Algebra for economics

[Simonsky]

Hi there,

I'm having a problem with an equation in economics.

It goes like this: C= C(subscript 0) +cY (where Y =[C(subscript 0) +I=G]/(1-c)

So with substitution it goes:

C = C(0) + cY = C(0) + c[C(0) + I + G]/(1-c) = [C(0) +c(I+G)]/(1-c)

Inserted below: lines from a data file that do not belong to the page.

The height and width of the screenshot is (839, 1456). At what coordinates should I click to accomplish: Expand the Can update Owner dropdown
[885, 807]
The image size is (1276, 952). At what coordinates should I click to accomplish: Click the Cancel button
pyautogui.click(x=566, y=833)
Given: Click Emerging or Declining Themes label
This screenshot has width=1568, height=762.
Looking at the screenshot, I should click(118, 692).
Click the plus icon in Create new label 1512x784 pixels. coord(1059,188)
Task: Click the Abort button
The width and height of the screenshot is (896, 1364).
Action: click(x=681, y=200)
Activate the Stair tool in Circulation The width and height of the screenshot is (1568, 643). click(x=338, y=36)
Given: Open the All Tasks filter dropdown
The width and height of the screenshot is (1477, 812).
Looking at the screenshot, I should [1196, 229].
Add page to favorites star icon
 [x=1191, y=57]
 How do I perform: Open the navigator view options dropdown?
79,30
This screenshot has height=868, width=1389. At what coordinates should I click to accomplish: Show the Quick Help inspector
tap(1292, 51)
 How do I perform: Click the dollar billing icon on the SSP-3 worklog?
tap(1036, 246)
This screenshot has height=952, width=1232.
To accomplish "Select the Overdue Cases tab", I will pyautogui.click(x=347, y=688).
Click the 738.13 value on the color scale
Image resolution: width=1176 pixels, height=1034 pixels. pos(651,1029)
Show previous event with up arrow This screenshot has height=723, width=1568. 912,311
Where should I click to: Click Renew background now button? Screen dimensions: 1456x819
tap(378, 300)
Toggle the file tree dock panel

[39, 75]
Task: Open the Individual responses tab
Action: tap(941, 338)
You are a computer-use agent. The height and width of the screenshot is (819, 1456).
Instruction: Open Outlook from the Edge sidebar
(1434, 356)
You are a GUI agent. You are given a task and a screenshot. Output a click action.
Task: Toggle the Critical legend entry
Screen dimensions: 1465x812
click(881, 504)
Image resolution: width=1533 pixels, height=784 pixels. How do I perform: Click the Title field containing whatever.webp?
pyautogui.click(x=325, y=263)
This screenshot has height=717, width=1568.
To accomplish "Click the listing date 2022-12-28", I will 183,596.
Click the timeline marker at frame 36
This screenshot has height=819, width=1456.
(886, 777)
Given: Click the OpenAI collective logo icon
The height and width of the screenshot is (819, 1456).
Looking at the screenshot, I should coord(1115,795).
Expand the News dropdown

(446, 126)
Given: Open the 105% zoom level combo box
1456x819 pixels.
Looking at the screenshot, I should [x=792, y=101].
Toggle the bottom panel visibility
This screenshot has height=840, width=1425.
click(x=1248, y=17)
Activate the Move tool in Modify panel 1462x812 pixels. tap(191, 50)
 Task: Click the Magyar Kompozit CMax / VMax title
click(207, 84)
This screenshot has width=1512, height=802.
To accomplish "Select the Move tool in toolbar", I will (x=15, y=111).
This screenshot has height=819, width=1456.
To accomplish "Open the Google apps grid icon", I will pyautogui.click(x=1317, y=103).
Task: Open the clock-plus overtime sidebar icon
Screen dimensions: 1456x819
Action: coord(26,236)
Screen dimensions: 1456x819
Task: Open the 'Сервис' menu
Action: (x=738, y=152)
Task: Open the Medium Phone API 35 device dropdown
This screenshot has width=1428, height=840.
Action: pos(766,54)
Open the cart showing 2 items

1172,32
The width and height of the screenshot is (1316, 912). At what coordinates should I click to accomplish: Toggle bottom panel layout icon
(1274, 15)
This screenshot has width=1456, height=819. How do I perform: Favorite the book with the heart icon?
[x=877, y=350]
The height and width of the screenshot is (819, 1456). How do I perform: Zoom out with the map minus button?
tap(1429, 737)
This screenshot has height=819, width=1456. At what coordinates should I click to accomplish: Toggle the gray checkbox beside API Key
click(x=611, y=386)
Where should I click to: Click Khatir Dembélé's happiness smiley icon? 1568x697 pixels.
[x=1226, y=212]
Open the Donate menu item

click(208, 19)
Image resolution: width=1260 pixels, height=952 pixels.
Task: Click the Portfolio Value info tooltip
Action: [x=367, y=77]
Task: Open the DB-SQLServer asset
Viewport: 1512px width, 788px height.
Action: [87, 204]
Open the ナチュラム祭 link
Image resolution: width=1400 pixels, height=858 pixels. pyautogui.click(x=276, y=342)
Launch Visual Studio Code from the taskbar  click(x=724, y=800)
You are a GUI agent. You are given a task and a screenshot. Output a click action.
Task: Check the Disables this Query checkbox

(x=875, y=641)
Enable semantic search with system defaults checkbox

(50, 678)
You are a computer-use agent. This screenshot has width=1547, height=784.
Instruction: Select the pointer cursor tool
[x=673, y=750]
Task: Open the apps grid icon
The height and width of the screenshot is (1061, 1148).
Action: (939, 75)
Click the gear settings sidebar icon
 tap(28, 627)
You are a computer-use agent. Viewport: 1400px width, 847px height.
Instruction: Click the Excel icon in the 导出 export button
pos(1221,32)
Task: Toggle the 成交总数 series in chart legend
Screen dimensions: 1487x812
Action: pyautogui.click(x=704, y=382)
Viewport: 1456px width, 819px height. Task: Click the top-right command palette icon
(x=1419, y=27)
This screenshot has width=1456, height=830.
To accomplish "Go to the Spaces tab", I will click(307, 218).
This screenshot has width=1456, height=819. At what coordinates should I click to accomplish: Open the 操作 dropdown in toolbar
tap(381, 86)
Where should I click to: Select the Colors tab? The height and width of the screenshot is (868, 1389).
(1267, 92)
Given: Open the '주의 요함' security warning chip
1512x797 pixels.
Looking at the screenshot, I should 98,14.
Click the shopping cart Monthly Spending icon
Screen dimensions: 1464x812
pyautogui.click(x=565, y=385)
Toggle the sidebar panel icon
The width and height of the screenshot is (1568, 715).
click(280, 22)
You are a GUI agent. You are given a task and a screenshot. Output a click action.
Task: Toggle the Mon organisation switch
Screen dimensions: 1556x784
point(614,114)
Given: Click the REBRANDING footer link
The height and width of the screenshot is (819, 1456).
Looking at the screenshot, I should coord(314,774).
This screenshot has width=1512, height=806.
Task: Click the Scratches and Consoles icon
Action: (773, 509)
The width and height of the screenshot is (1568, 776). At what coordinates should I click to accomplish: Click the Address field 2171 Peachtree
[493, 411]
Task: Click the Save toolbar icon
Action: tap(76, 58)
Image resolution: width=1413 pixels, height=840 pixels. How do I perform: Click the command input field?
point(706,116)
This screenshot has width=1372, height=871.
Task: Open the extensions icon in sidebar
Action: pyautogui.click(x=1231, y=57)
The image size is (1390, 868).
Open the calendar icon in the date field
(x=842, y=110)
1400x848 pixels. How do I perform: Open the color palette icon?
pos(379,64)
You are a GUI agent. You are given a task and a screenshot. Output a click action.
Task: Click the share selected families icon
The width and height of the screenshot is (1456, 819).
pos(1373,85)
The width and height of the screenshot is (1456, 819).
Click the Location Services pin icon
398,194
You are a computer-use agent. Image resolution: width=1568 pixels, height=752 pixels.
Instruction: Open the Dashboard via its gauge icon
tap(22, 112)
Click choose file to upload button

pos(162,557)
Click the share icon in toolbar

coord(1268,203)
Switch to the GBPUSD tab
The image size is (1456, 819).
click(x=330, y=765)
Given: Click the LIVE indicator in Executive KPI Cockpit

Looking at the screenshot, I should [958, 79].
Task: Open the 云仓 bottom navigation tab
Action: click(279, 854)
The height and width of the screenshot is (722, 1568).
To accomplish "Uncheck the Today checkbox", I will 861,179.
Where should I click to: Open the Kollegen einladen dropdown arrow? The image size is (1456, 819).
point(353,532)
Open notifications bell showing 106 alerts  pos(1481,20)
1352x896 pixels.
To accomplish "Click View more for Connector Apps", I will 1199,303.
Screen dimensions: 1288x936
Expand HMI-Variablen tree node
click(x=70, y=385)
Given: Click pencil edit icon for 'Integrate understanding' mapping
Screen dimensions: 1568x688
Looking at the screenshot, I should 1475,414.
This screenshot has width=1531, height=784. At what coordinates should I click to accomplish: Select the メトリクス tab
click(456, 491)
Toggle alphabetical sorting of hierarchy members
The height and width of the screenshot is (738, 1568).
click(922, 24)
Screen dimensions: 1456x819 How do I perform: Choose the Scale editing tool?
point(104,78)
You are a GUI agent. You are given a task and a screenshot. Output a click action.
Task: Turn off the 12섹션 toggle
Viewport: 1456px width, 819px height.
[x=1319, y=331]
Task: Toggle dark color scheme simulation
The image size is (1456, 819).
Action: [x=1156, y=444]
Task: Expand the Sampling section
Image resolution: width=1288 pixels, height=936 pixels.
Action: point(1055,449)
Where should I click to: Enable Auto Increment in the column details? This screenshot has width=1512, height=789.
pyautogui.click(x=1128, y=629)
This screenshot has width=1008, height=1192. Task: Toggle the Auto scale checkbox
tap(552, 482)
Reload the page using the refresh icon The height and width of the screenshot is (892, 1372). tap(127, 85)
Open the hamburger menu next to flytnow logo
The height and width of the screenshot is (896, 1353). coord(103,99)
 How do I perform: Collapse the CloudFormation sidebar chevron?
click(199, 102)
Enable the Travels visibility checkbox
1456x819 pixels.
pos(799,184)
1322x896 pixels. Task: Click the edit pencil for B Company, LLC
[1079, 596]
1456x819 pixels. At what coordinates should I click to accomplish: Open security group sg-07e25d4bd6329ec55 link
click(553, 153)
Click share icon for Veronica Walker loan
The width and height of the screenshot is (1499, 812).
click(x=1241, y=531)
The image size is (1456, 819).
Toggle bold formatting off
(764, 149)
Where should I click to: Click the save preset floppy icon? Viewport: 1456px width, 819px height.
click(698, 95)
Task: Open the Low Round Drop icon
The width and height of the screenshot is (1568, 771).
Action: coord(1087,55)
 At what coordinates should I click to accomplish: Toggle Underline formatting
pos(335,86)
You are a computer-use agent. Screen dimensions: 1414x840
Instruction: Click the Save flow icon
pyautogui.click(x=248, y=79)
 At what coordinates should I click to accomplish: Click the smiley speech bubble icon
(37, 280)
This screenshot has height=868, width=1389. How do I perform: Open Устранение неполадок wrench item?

It's the last step I don't get where the C(0) leaves the bracket and the whole thing is then divided by (1-c)

Any hints appreciated!

 

[Dr.Peterson]

You are (with a typo fixed) given this:

[MATH]C = C_0 + cY[/MATH]​

[MATH]Y = \frac{C_0+I+G}{1-c}[/MATH]​

Here's the substitution, with an extra step or two shown, introducing a common denominator:

[MATH]C = C_0 + c\left[\frac{C_0+I+G}{1-c}\right][/MATH]​

[MATH] = \frac{C_0(1-c)}{1-c} + \left[\frac{c(C_0+I+G)}{1-c}\right][/MATH]​

[MATH] = \frac{C_0-cC_0 + cC_0+cI+cG}{1-c}[/MATH]​

[MATH] = \frac{C_0+ cI + cG}{1-c}[/MATH]​

[MATH] = \frac{C_0+ c(I + G)}{1-c}[/MATH]​

The C₀ is pulled inside and recombined.

 

[Denis]

Your equations as per DrP:
[MATH]C = C_0 + cY[/MATH][MATH]Y = \frac{C_0+I+G}{1-c}[/MATH]
Your variables make my head spin...
I'd change them, as example:
a = b + cd
d = (b + e + f) / (1 - c)

Makes the solving process less wieldy.

 

[Simonsky]

Many thanks Dr. P and Denis - all quite 'simple' when someone who knows their stuff shows you

The problem is that economics equations look unwieldy as Denis points out.